_Objectifs_.
1. Recopiez fidèlement le passage du texte sur le discernement qui va de « Luc Pareydt, Choisir, préférer, décider, une » à « qui s’y engagent. ».
2. Résumez en deux phrases le texte sur le discernement.

_Texte de référence_.
::::::
Luc Pareydt, Choisir, préférer, décider, une grammaire du discernement, un style éducatif (Christus, HS n°230, mai 2011)
(…) Reprenons donc la « grammaire » pour évoquer le discernement ainsi qu’il doit être : l’art de la liberté. Pour tous les acteurs qui s’y engagent.
Le seuil : le consentement et l’indifférence
Commencer par le commencement. Non pas « recommencer à zéro », comme si rien dans nos vies ne s’était déjà produit, comme si nous n’étions pas façonnés, aussi jeunes que nous soyons, par un caractère, une éducation, une inscription sociale, culturelle, voire religieuse. Cela nous contraint, certes, mais c’est aussi un socle. On peut plus ou moins l’apprécier : encore faut-il reconnaître que nous sommes de ce pays-là, que nous commencerons à cheminer avec lui, que c’est cela même que nous modifierons, à la marge ou de manière plus importante selon les choix que nous ferons. (…) Ce premier pas du discernement se nomme consentement. Combien il requiert pour beaucoup, jeunes et moins jeunes, de réelle abnégation et d’authentique épreuve de purification ! A consentir ainsi au lieu et au temps du commencement, on goûte déjà la saveur de la liberté. Partir donc du point où en est chacun. Chacun : celui qui cherche un sens à sa vie et celui qui accompagne cette recherche. (…)
::::::
_Lignes de données_.
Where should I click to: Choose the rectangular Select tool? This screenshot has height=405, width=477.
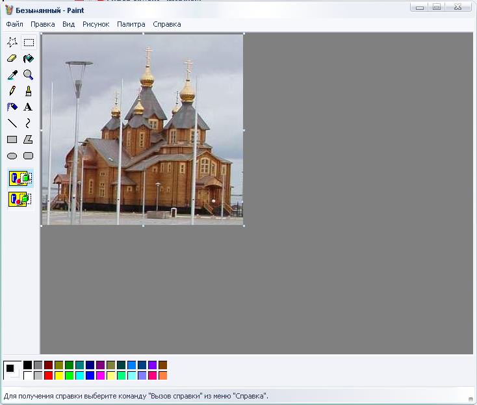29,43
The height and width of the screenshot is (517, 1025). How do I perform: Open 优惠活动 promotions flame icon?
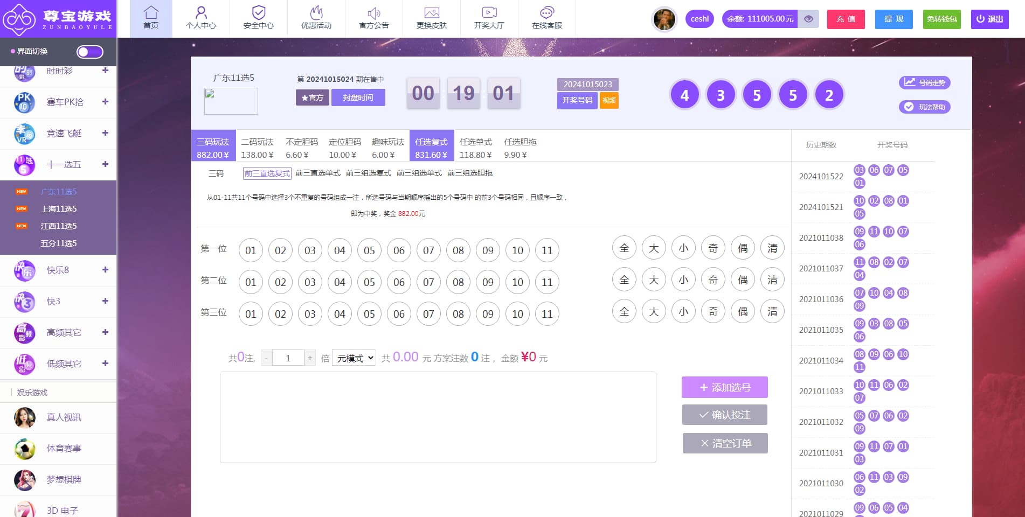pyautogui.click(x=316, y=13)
::::::
_Résultats attendus_.
1.
Luc Pareydt, Choisir, préférer, décider, une grammaire du discernement, un style éducatif (Christus, HS n°230, mai 2011)
(…) Reprenons donc la « grammaire » pour évoquer le discernement ainsi qu’il doit être : l’art de la liberté. Pour tous les acteurs qui s’y engagent.

2. Le discernement est présenté comme l'art de la liberté, dont le premier pas, le consentement, consiste à reconnaître que nous sommes façonnés par un caractère, une éducation et une inscription sociale, culturelle, voire religieuse, qui nous contraignent mais forment aussi un socle. Ce consentement exige souvent une réelle abnégation, mais il fait déjà goûter la liberté et invite à partir du point où en est chacun, qu'il cherche un sens à sa vie ou accompagne cette recherche.